(SUPPLIED DATA)
--
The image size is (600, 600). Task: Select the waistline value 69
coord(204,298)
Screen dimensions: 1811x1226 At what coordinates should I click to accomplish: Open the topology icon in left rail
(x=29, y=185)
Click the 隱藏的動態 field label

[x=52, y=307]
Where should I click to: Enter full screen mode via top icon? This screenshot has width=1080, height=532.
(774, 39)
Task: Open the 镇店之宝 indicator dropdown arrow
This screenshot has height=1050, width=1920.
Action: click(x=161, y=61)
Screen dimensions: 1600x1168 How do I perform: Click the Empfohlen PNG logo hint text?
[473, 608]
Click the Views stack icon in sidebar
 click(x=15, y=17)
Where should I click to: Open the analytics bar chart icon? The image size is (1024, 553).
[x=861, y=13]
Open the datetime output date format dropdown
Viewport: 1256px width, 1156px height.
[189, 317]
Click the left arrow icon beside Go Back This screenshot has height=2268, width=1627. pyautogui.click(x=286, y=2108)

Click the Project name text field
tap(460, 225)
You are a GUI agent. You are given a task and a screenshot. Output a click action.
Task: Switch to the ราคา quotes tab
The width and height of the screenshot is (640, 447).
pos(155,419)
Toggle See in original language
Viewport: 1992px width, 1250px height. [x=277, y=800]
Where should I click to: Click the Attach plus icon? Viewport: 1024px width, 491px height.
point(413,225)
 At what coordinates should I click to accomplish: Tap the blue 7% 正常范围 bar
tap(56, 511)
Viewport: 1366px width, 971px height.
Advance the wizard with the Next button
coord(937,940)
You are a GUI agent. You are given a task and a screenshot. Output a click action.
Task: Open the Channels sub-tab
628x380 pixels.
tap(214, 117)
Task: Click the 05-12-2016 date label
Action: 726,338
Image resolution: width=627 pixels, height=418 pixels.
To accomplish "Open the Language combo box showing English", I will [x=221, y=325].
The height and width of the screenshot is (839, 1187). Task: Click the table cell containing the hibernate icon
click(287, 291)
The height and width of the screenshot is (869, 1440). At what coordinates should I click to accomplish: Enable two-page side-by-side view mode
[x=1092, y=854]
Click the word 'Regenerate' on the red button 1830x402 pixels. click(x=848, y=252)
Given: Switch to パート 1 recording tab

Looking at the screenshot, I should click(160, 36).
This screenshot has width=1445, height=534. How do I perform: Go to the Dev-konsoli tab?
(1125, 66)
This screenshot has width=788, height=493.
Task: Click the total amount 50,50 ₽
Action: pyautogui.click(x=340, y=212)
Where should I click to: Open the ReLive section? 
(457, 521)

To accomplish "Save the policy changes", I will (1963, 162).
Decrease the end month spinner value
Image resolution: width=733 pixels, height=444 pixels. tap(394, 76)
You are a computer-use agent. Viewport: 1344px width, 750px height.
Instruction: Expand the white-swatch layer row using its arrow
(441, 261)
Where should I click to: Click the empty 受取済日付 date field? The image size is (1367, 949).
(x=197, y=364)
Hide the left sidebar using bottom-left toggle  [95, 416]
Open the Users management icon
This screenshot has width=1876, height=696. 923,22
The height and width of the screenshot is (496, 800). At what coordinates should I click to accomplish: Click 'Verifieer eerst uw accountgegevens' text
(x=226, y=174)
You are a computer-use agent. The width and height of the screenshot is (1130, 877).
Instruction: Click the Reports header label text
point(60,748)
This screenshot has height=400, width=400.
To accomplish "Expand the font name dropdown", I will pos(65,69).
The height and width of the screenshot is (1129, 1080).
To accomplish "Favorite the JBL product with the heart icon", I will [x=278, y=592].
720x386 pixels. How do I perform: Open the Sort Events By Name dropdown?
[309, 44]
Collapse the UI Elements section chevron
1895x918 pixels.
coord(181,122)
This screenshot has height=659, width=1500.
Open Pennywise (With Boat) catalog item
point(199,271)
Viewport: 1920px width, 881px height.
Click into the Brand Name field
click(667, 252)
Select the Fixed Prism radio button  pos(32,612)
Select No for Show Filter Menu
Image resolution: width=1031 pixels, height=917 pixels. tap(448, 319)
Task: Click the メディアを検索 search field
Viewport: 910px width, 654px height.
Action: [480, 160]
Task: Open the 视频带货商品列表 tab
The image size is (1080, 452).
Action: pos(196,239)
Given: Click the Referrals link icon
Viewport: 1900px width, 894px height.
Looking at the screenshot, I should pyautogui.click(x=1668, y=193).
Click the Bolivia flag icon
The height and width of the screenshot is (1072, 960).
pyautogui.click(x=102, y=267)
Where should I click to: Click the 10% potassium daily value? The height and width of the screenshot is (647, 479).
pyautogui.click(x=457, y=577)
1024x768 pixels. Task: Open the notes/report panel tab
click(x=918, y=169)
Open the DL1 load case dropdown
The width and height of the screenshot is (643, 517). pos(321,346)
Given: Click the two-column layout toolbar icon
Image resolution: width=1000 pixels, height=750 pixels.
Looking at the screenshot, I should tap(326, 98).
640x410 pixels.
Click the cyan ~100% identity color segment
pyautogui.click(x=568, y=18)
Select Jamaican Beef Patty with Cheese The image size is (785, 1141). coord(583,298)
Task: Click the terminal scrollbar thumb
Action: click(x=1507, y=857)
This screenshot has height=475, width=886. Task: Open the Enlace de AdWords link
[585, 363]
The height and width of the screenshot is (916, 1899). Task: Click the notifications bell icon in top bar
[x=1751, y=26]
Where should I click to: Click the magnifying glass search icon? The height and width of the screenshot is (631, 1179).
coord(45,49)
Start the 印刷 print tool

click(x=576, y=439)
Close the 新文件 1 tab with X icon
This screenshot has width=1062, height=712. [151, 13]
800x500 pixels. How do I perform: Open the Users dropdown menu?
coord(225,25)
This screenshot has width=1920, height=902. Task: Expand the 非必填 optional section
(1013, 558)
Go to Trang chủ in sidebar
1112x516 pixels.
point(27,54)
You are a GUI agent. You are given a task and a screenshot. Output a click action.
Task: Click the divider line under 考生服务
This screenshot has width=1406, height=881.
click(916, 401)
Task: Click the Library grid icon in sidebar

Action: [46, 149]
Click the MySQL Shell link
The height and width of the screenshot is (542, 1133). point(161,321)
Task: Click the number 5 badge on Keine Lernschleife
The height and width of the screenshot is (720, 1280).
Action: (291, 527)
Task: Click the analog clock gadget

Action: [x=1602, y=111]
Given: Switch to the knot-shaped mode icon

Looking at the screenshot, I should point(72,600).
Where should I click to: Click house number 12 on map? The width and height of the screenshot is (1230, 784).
--
(TASK DETAILS) The reply should consist solely of the lines above from the one that has "Instruction: Click the" through the one that has "Viewport: 1920px width, 881px height.", reproduced exactly.

(THE ANSWER)
Instruction: Click the Reports header label text
point(60,748)
This screenshot has height=400, width=400.
To accomplish "Expand the font name dropdown", I will pos(65,69).
The height and width of the screenshot is (1129, 1080).
To accomplish "Favorite the JBL product with the heart icon", I will [x=278, y=592].
720x386 pixels. How do I perform: Open the Sort Events By Name dropdown?
[309, 44]
Collapse the UI Elements section chevron
1895x918 pixels.
coord(181,122)
This screenshot has height=659, width=1500.
Open Pennywise (With Boat) catalog item
point(199,271)
Viewport: 1920px width, 881px height.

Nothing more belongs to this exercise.